A team led by scientists at Northwestern Medicine has discovered a new epithelial receptor for Epstein-Barr virus, according to a study published recently in Nature Microbiology.
The study advances the understanding of how Epstein-Barr virus (EBV) and other members of the herpesvirus family enter human cells, said Richard Longnecker, PhD, the Dan and Bertha Spear Research Professor and senior author on the paper.
“This could lead to the development of entry-inhibiting drugs that could be used to prevent infection with herpesviruses or treat people with active infections,” said Longnecker, also a professor of Microbiology-Immunology and a member of the Robert H. Lurie Comprehensive Cancer Center.
Jia Chen, PhD, research assistant professor of Microbiology-Immunology, was first author of the paper, and Xianming Zhang, PhD, research assistant professor of Pediatrics and Bethany Perez-White, PhD, research assistant professor of Dermatology, were also co-authors.
EBV, which commonly causes mononucleosis, is one of nine types of herpesviruses that can infect humans.
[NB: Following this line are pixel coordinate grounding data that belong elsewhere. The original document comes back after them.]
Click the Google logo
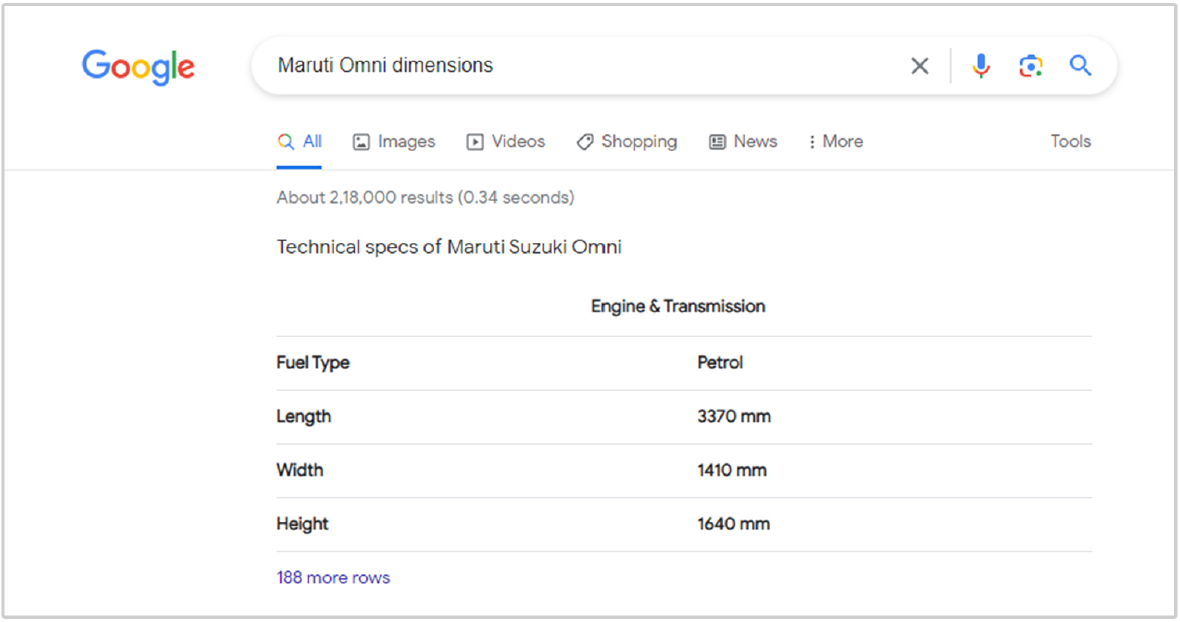This screenshot has width=1180, height=622. pos(138,67)
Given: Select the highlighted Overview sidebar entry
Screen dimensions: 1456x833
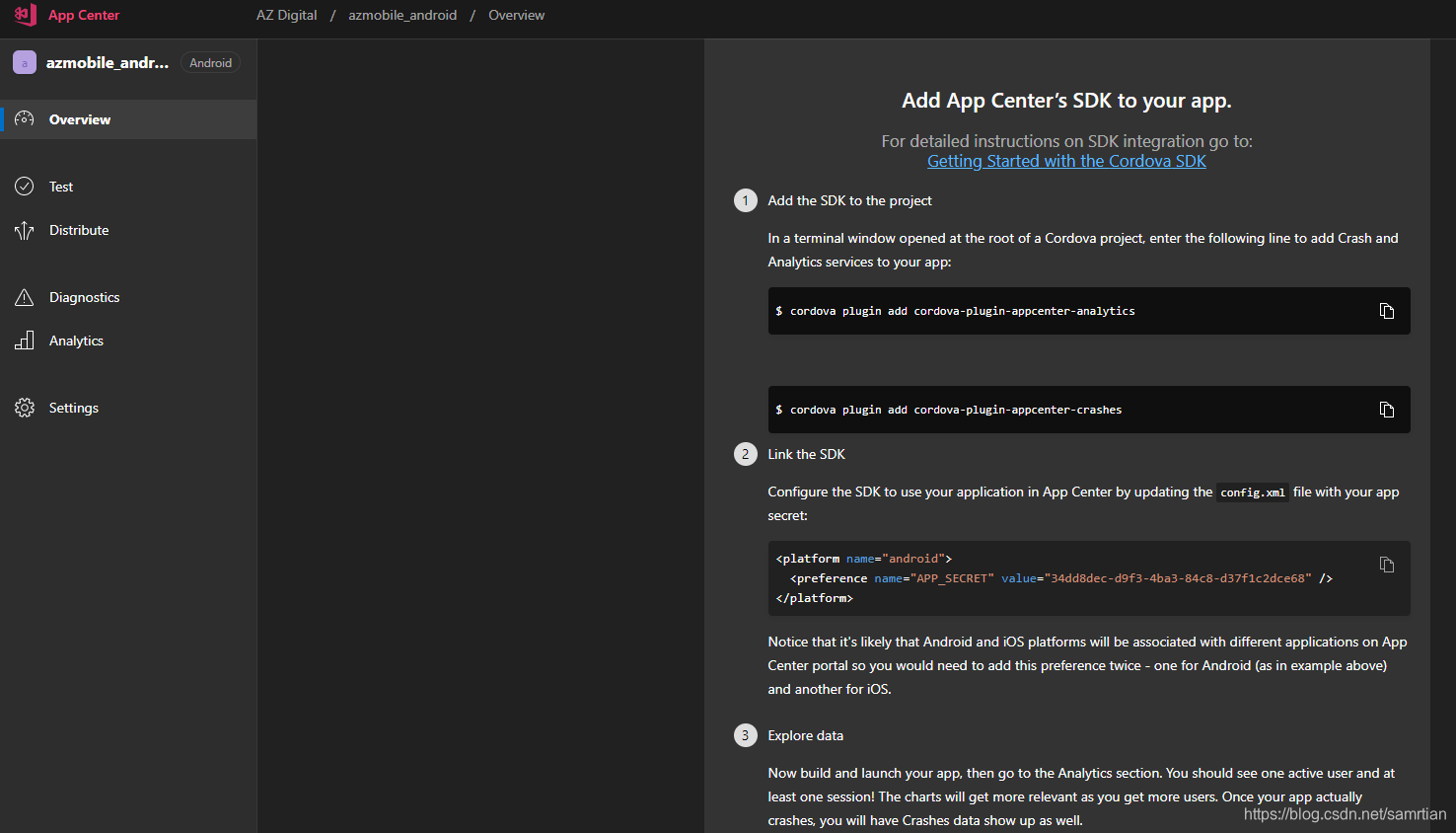Looking at the screenshot, I should (79, 118).
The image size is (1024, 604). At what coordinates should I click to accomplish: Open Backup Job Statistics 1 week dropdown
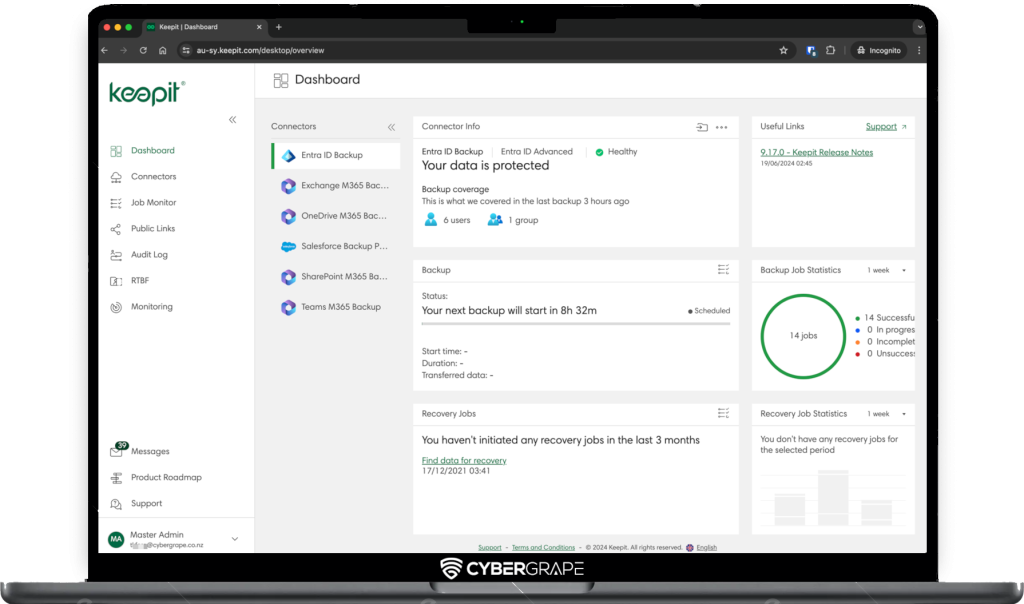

Others include herpes simplex virus (HSV), varicella zoster virus (VZV), cytomegalovirus (CMV) and Kaposi sarcoma virus (KSHV).
In humans, EBV infects two types of cells: B cells and epithelial cells; Epithelial cells provide a barrier to that outside world, lining all external surfaces of the human body, while B cells are a type of white blood cell.
Previous studies have described the entry mechanism for EBV into B cells, largely from the collaborative work of the Longnecker laboratory at Northwestern Medicine, the Jardetzky laboratory at Stanford and the Zhou laboratory at the University of California, Los Angeles. Up until now, however, EBV’s mechanism of entry into epithelial cells was a mystery.
“The key missing piece was the epithelial receptor,” Longnecker said. “Previous studies had suggested the integrins were the entry receptor, but work in our laboratory using CRISPR-Cas9 gene deletion had found integrins were not essential for EBV epithelial cell entry.”
Instead, the Longnecker lab used a novel bioinformatics approach, analyzing gene expression in cells susceptible to EBV infection and cross-referencing it with gene expression in cells resistant to EBV infection. This approach identified EphA2, a protein-encoding gene, as a potential receptor.
Longnecker then used CRISPR to delete EphA2 from epithelial cells, which blocked infection, validating EphA2’s role as an entry receptor. Further, EphA2 is often activated in cancers, raising the possibility it may be involved in early cancer development.
While this study doesn’t instantly chart the entire mechanism of infection, it provides an important jumping-off point for future work, Longnecker said.
“We will continue to investigate the mechanism of EBV infection in epithelial cells, as well as the potential link of EphA2 signaling in epithelial cancer,” Longnecker said.
The study was supported by grant AI076183 from the National Institute of Allergy and Infectious Diseases, by grant CA117794 from the National Cancer Institute, by grant AI119480 from the National Institute of Allergy and Infectious Diseases as well as by the Chicago Biomedical Consortium grants Fall 14-0121 and 15-0257 and the American Cancer Society.